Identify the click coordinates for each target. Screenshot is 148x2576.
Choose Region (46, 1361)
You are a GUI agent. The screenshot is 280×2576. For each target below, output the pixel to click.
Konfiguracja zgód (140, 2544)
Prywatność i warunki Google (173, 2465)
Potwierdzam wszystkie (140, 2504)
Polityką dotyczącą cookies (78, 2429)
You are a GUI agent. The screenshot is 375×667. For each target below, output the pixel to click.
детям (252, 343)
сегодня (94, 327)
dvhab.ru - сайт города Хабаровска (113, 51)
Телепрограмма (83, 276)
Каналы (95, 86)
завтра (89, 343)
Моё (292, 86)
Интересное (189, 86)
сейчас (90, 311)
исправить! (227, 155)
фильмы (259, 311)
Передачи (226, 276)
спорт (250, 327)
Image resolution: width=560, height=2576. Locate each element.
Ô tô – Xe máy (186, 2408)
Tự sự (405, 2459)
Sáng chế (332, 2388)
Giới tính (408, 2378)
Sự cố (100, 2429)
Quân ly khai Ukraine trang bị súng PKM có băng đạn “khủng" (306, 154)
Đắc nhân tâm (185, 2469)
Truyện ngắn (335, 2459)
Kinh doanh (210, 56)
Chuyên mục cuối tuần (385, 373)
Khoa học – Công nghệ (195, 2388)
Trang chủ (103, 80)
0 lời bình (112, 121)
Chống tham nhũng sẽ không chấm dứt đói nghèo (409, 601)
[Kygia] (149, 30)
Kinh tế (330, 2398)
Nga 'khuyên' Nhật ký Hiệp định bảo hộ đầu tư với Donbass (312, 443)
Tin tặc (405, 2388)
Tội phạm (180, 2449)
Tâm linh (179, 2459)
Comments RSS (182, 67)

• • •

What you should do.
Locate all lines in the listing above with the word "below" and copy them.

Reply to the exercise.
You are a GUI agent. The screenshot is 280×2576. For each target below, output the pixel to click.
You are a GUI agent. The screenshot is 375×667. For each target below, output the pixel to click.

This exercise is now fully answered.